■ SELECTION:
--------------------------------------------------

DCA, which also provides compliance services and solutions, recommends that companies standardize their internal auditing processes first. "If you have multiple divisions, put a process together so your company reports things the same way," Stanvick said. "That way everyone is working from the same spec." He uses ISO 9000 as a template, since the ISO standards emphasize consistency and process.
More importantly, he said, companies must define what they (or their partners) want. "Whether it is for purchasing or for operations, there are the same basic questions. But the issue is what you are going to do with the information and how to make it meaningful for your partners."
Both consultancies emphasize starting off with a solid database. Since many approved vendors' lists use the same components, Total Parts Plus has a base of information on a wide range of devices. "You absolutely have to have a foundation for an environmental spec and make sure everyone [within your company] uses it," Stanvick says.

--------------------------------------------------

■ ENTRIES PROVIDED:

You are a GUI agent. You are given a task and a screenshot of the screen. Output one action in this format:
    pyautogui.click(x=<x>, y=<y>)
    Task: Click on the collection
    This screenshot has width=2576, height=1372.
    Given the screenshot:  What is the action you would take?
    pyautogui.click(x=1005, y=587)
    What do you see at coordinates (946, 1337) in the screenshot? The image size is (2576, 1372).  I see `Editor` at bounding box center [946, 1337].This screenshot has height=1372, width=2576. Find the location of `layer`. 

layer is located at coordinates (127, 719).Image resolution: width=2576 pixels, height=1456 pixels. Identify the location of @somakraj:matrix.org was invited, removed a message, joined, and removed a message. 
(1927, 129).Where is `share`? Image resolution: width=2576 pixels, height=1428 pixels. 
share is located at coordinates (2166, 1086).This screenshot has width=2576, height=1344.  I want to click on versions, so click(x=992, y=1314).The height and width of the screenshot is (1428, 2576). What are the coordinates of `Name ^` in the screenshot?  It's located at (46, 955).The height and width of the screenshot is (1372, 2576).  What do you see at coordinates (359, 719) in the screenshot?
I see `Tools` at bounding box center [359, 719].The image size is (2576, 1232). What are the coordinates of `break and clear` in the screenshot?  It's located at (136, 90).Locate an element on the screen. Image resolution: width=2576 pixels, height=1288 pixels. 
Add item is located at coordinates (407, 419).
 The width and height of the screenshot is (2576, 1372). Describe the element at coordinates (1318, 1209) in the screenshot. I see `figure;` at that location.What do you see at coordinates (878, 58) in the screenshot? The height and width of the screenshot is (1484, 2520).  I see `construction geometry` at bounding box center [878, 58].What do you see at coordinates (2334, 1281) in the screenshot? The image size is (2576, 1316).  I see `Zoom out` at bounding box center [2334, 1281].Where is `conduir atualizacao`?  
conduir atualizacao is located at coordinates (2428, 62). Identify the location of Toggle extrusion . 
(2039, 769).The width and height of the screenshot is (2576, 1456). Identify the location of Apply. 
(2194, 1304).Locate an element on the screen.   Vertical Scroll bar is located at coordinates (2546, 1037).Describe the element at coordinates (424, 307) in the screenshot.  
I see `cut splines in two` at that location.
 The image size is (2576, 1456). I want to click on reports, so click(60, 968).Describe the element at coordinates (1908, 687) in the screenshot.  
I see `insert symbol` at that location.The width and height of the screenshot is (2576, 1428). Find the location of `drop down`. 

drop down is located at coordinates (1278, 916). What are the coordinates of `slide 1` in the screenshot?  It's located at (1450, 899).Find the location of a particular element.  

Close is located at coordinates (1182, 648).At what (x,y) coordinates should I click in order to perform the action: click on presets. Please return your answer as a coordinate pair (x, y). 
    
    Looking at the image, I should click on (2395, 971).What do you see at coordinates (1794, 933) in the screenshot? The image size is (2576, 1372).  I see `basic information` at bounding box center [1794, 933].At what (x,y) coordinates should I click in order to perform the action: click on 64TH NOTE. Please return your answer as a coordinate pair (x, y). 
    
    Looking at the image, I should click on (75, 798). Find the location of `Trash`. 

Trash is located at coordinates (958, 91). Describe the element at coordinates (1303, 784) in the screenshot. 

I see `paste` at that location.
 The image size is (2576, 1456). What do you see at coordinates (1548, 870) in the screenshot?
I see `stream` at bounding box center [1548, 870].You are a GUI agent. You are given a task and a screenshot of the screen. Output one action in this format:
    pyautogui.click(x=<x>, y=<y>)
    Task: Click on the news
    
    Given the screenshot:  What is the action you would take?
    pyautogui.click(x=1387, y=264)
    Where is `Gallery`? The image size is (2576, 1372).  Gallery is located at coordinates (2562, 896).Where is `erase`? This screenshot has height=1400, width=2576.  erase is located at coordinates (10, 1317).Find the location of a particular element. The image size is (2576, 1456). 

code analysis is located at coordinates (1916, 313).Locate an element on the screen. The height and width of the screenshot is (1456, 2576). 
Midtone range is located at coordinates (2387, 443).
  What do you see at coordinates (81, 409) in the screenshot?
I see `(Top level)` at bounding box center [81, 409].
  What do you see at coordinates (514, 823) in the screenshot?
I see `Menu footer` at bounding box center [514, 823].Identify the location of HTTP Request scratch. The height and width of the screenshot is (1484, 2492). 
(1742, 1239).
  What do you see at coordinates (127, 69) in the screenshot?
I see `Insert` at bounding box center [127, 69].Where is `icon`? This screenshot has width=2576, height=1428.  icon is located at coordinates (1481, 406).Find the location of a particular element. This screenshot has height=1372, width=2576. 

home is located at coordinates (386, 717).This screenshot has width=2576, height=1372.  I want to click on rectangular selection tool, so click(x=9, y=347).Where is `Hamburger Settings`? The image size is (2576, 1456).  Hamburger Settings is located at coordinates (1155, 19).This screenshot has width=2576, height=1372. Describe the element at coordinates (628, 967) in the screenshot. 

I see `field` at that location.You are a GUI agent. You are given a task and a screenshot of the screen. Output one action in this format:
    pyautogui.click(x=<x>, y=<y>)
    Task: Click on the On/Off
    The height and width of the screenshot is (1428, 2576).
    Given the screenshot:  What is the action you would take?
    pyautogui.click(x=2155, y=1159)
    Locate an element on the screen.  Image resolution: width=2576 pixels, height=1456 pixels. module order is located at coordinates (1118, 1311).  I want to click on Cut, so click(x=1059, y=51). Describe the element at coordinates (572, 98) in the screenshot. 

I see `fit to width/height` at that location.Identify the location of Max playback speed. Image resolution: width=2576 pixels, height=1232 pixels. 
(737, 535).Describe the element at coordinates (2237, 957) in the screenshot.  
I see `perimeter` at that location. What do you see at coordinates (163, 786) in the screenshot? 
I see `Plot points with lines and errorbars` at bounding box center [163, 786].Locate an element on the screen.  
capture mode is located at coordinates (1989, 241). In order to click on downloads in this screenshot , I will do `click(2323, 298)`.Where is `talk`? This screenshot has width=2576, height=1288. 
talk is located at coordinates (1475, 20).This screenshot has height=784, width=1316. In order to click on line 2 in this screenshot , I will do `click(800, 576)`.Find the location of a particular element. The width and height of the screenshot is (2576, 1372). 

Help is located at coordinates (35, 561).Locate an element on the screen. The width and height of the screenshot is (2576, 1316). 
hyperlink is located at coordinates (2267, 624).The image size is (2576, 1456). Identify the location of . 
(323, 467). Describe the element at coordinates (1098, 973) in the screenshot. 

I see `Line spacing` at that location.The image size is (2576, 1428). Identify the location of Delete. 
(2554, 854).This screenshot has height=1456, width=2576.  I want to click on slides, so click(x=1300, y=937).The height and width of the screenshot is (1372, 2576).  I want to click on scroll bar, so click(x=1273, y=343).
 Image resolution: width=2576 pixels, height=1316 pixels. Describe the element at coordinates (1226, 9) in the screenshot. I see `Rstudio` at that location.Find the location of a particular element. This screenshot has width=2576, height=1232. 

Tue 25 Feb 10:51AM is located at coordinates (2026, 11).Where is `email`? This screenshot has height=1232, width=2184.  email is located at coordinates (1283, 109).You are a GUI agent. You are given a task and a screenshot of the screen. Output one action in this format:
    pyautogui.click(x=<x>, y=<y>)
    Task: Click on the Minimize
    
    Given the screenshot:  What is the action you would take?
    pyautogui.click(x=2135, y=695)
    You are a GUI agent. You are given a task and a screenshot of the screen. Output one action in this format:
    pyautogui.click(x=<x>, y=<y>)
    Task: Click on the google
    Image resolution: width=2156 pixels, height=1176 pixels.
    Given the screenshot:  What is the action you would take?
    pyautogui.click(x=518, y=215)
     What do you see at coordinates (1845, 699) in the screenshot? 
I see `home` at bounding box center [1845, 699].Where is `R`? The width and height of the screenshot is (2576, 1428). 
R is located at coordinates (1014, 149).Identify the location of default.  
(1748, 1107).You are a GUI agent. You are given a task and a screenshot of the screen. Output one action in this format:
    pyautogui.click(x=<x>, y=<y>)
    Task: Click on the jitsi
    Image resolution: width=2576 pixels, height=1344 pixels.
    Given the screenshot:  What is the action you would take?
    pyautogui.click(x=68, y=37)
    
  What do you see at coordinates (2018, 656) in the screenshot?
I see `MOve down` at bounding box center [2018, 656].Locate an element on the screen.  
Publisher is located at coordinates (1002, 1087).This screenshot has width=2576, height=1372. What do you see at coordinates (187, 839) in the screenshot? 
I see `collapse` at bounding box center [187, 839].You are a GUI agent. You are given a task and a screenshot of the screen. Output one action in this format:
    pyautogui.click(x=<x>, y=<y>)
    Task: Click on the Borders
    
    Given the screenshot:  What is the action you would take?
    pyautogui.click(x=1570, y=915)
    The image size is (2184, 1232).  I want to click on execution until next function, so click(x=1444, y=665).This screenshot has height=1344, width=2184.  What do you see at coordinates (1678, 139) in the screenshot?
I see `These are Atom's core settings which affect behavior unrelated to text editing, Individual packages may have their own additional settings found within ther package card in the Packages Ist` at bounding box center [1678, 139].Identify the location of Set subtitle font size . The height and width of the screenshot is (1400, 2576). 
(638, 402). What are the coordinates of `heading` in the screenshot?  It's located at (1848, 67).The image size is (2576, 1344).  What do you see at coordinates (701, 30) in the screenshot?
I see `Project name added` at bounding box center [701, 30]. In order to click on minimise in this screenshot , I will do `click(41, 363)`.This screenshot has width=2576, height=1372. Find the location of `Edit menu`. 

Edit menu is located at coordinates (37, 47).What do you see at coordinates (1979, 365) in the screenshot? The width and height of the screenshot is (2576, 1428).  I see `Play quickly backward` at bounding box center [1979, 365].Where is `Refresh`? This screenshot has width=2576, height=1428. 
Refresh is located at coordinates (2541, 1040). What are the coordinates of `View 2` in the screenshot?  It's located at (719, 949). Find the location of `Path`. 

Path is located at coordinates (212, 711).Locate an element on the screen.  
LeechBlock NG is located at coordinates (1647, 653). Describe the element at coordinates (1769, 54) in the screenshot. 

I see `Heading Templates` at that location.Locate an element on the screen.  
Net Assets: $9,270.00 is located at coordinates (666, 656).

--------------------------------------------------

■ GIVEN REQUEST 1:
Answer these about the excerpt on compliance auditing:
(a) What does DCA recommend that companies standardize first?
(b) What does Stanvick use as a template?
(c) Which consultancy has a base of information on a wide range of devices?
■ GIVEN REQUEST 2: Extend the excerpt on compliance auditing with the next few sentences, picking up right after its final quotation from Stanvick.
The listing comes from a separate, unrelated source.

■ FINAL ANSWER 1:
(a) Their internal auditing processes.
(b) ISO 9000.
(c) Total Parts Plus.

■ FINAL ANSWER 2:
Also, both consultancies say the situation will only get worse. New products are falling under the scope of the European Union's Restriction of Hazardous Substances (RoHS) or the Registration, Evaluation, Authorization and Restriction of Chemical substances (REACH) regulations. "You also have companies trying to get ahead of others," says Stanvick, "and they want to know what your long-term plan is for greenhouse gases and conflict minerals."
He and Robinson say it is very unlikely the industry will come together on a standardized audit. Many OEMs want to establish themselves as greener than others, and there really hasn't been an industrywide effort here. "The power is on the side of the big OEM," Robinson said. "If I am spending a lot of money with a supplier, the standard [audit] is what I say it is."
Whether audit requests come in on paper or in an electronic format, the supply chain will be seeing a lot more of them.